>>>>>

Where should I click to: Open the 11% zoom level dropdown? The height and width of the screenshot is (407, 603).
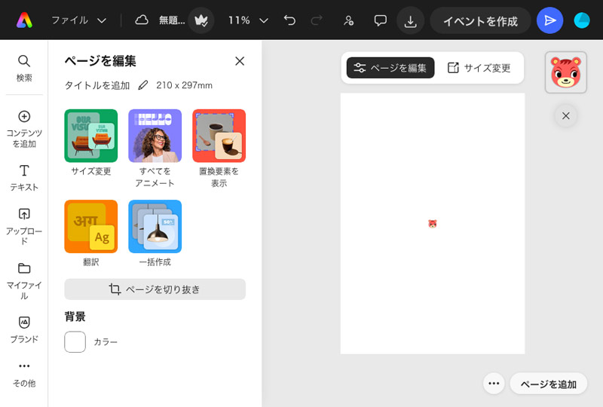[x=248, y=20]
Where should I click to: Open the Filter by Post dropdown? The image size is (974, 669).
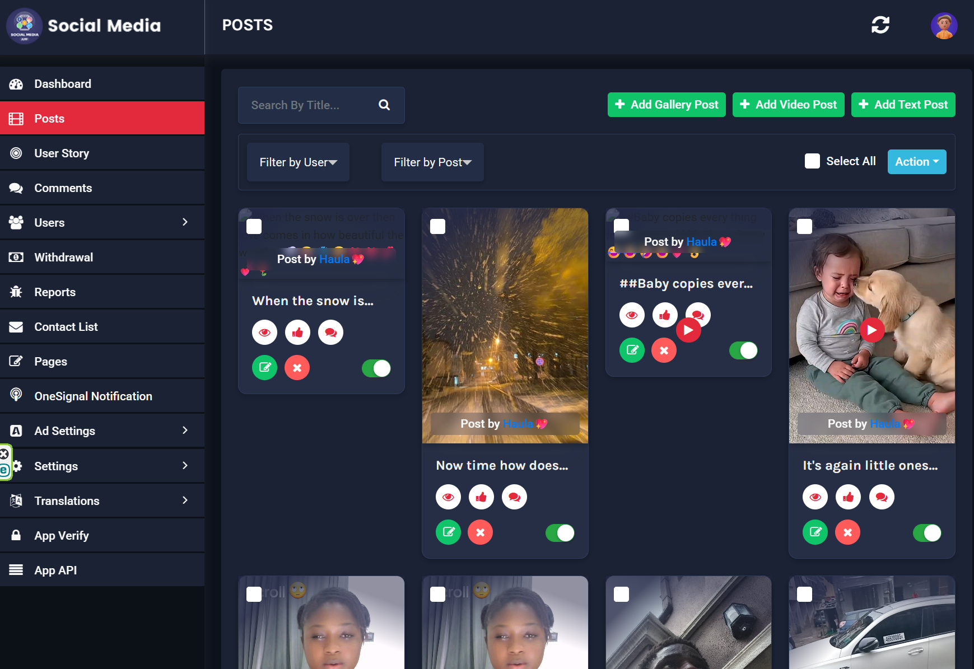(432, 162)
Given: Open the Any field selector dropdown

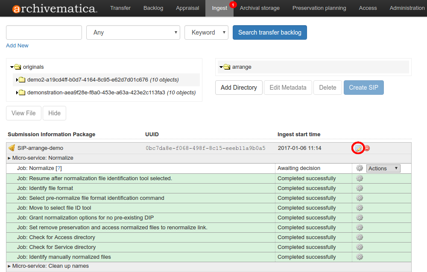Looking at the screenshot, I should coord(133,32).
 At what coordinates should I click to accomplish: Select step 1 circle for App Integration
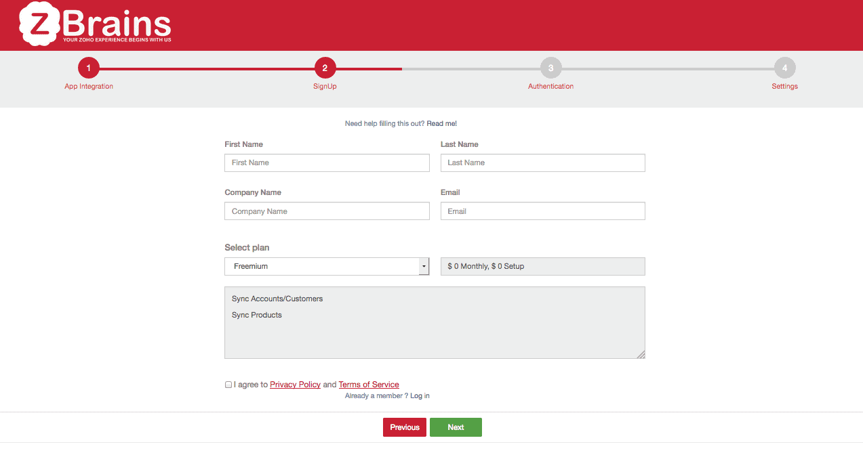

<<<<<

▶ _과제 목표_: 위 목록의 모든 줄을 한 글자도 바꾸지 말고 그대로 옮겨 적으세요. 그림은 답에 넣지 마세요.

▶ _작성 답변_:
Where should I click to: Open the 11% zoom level dropdown? The height and width of the screenshot is (407, 603).
[x=248, y=20]
Where should I click to: Open the Filter by Post dropdown? The image size is (974, 669).
(432, 162)
Given: Open the Any field selector dropdown

Looking at the screenshot, I should coord(133,32).
 At what coordinates should I click to accomplish: Select step 1 circle for App Integration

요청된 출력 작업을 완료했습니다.